Era pressoché annunciato dal part. 1 che accompagnava il titolo del disco precedente. Ed ecco che puntuale arriva Foals – Everything Not Saved Will Be Lost (part.2). Per produrre due dischi in un anno bisogna essere davvero ispirati. Alcuni musicisti ci hanno provato persino nello stesso giorno, con risultati alterni. Evidentemente anche i Foals avrebbero potuto fare altrettanto, poiché part.1 e 2 lasciano pensare a un progetto ben preciso. E tuttavia, l’esito artisticamente non felice del primo Everything Not Saved Will Be Lost avrebbe richiesto un ripensamento, senonché la band di Yannis Philippakis almeno dal vivo continua ad andare forte, e dunque evidentemente non sente aria di crisi.
Era proprio necessaria una parte seconda?
Aria di crisi la sente però chi ascolta questo Everything Not Saved Will Be Lost (part.2). Philippakis produce insieme a Brett Shaw, e insieme scelgono per i Foals un suono compresso, nel quale i singoli elementi spariscono. Persino la voce di Philippakis, quando non sceglie un registro acuto, scompare nel mix.

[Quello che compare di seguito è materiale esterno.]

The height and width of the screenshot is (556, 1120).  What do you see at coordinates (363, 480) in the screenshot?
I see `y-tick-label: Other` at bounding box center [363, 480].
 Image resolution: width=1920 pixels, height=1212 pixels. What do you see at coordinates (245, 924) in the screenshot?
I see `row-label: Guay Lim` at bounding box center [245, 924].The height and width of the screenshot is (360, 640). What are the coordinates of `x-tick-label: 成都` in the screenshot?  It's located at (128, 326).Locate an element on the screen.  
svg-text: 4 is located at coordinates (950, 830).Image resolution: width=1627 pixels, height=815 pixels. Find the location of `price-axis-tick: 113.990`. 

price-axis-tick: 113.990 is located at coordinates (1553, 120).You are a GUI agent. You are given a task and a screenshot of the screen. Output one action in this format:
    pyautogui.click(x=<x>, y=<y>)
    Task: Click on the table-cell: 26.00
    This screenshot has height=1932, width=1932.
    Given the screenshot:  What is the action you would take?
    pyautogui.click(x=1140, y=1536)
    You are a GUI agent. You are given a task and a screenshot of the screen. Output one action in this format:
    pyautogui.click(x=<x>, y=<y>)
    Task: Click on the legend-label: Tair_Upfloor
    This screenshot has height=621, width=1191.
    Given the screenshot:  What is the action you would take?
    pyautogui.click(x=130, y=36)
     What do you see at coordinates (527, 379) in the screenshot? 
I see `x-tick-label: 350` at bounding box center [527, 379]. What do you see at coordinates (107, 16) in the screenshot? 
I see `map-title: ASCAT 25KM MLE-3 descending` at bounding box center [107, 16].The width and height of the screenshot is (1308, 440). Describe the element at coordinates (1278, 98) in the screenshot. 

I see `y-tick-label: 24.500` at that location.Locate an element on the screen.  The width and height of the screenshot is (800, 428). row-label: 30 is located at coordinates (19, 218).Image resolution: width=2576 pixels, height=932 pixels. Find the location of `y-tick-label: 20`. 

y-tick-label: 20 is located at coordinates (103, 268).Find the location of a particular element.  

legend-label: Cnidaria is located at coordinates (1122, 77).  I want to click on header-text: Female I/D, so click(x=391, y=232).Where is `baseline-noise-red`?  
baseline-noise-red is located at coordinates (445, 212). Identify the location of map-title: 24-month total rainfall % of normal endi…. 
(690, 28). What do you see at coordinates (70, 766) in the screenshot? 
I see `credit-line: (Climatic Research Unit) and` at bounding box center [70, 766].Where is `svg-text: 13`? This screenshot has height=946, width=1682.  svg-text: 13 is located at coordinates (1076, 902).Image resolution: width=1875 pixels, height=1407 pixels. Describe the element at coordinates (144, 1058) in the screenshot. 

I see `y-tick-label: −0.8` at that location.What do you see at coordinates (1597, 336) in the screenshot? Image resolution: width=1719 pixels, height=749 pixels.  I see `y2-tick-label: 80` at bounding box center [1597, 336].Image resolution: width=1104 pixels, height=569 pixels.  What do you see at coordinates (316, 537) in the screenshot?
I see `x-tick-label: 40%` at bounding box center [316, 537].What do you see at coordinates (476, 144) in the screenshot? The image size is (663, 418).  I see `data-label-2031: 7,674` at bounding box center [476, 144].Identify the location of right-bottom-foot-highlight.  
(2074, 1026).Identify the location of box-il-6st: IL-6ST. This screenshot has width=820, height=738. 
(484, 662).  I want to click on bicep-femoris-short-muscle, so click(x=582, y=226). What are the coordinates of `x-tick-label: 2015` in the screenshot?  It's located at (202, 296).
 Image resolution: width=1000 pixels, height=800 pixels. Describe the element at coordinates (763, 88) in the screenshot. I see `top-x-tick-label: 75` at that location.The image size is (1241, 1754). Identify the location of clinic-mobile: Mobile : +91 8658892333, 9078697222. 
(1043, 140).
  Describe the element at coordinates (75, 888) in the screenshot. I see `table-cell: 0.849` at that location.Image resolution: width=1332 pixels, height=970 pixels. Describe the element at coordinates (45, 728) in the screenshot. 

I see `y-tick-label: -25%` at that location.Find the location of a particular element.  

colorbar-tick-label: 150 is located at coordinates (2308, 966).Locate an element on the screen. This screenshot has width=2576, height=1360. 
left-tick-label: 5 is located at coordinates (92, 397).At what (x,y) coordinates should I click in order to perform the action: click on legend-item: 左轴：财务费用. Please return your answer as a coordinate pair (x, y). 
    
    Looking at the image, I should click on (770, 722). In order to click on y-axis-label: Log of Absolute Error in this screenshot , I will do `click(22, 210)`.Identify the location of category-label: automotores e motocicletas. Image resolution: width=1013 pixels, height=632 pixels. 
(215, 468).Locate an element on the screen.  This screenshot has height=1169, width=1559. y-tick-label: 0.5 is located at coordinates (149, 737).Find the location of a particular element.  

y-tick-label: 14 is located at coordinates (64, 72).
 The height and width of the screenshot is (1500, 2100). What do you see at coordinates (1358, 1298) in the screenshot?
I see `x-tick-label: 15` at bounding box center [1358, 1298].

Quando c’è una melodia distinguibile, come nell’iniziale (dopo l’intro Red Desert) The Runner, può anche andare, ma le canzoni che seguono rischiano troppo spesso la direzione Maroon 5 per essere accettabili. Ossia un rock dalle venature white funk piuttosto grossolano.
Il finale di Everything Not Saved Will Be Lost (part.2) lascia qualche tenue speranza per i Foals del futuro
Verso la fine, con 10,000 Ft., Into the Surf e Neptune, i Foals tornano alla vena che aveva rischiarato i loro primi album, virando verso un prog delicato e più atmosferico. Vero è che Neptune, con i suoi 10 minuti di lunghezza, ha un intermezzo che vorrebbe essere sognante, ma che rischia di essere letargico. Però nel complesso è una conclusione che risolleva parzialmente il disco facendogli sfiorare la sufficienza. Non è abbastanza da giustificare due dischi in un anno. Anzi noi speriamo che i Foals decidano di prendersi un periodo di riflessione per aggiustare la mira e non divenire totalmente una ex-indie band dedita a un white rock squadrato e senza interesse del quale davvero non si sente la necessità.